By asking pointed questions and giving tough exercises, you can determine with high accuracy if someone is really amazing. In fact, I make it a point not to ask questions like “what do you like to do outside of work?” It’s better to ask them to solve tough problems and get to understand their thought-process. Great people have interests that often converge with what they do at work. At Rapleaf we do at least four rounds of interviews and we take our time. This means we occasionally lose some great people, but we err on not having false positives.

Note: I’ve found that determining a great software engineer is much easier than determining a great salesperson, marketer, etc. At the end of a series of interviews with a software engineer, I can tell you with great confidence if they are a rock-star or not. But with a BD person for instance, I have a much harder time being confident in my assessment.

Two things to note about great people:

1. They only want to work with other great people. Once you recruit a few great people, you’re in a bit of a quandary. You’ll need to, from then on, only recruit other great people or the great people you do have will leave. And if you hire any good people by mistake, the great people will (directly or indirectly) want you to let the perceived mediocrity (i.e. good people) go. And letting go of someone that is good is really hard to do. So you’re stuck and that’s the rub.

2. Great people feed off of each other in person. Like real estate, engineers in start-ups is all about location. You read about all these companies outsourcing offshore and doing development from virtual offices. (as a side note, even the idea that you can outsource a person drives me bonkers – no two people are alike and you cannot just throw bodies at a problem). But a distributed workforce is really hard to manage and real innovation rarely happens in distributed environments. Not to contradict myself, but I’ll acknowledge that sometimes it works, especially with open source projects like Linux and hadoop and Firefox which were developed by teams of people working out of various locations (many of whom never met in the early stages of development). And while there are some distributed workforce examples in the start-up for-profit world, it is very hard to find a highly innovative team based strictly on outsourcing and telecommuting.

Google’s early core engineers all worked in its early Palo Alto office. Facebook’s engineers all work together now in Palo Alto – in fact, Facebook provides a stipend to employees to LIVE in Palo Alto. At Rapleaf, we’re a small company and our 13 employees all work in our San Francisco office. In fact, all of them actually LIVE in San Francisco right now and over half live within walking distance of the office. Big innovation often comes from massive collaboration and rapid iteration, and that can much more easily happen when people work in close quarters and can see each other (no opaque walls or cubicles in the development center is key too).

Great people need other great people to feed off of. Being able to trust and rely on another person’s talents affords you the opportunity push your own boundaries (because great people are always looking to be better).
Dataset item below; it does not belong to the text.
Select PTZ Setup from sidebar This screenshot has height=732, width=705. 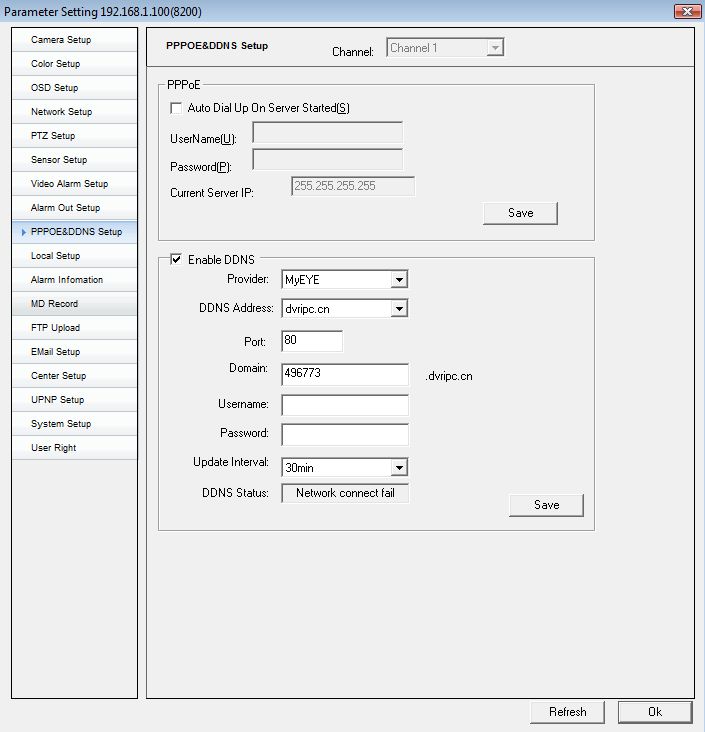point(53,136)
You won’t have to worry about picking up the other person’s slack. You’ll be free to think and experiment with what’s new. You’ll be free to innovate.

If you are Google or Microsoft today, you can afford to hire good people. Great people are of course preferred, but 90% of their hires today are just good people. You have lots of processes, product requirement documents (PRDs), and you need people to just code to spec and follow instructions. In fact, you might even want to outsource, because creativity isn’t always required. It isn’t always needed … and with respect to a big company, creativity sometimes gets in the way.
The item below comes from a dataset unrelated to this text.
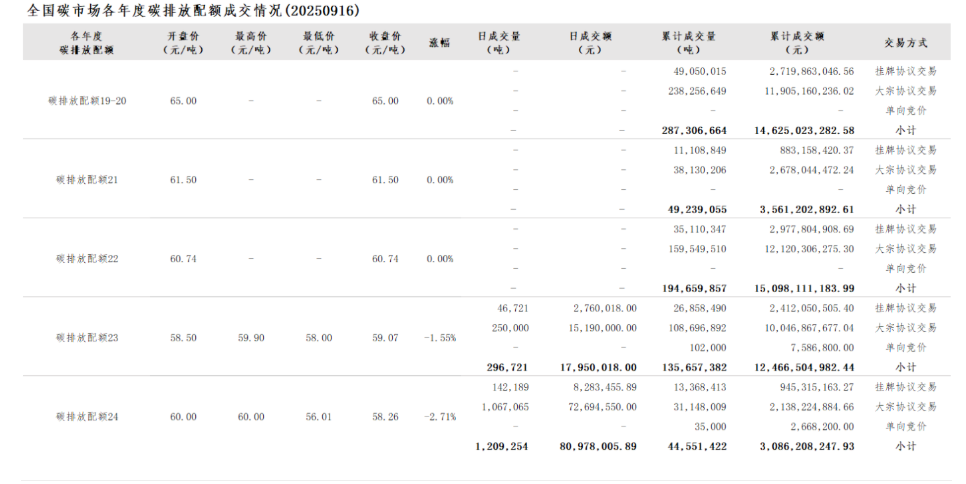Click the 287,306,664 cumulative volume subtotal
Image resolution: width=966 pixels, height=484 pixels.
693,130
But if you are Google or Microsoft, back when the company was under 50 people, you couldn’t afford to hire anyone but someone that was great. Anyone good would just have to wait a few years until the processes were developed enough to support those types of people. If you’re a start-up who’s goal it is to be the next Google, then you’ll have to attract, hire, and retain great people. And so if you’re looking to go from good to great, throw out your Jim Collin’s book and just focus on hiring great people.

(special thanks to the following people who helped me with this:
Ben Casnocha, Joel Hornstein. Lucy Jacobs, Manish Shah, Vivek Sodera, Hunter Walk, Chris Yeh)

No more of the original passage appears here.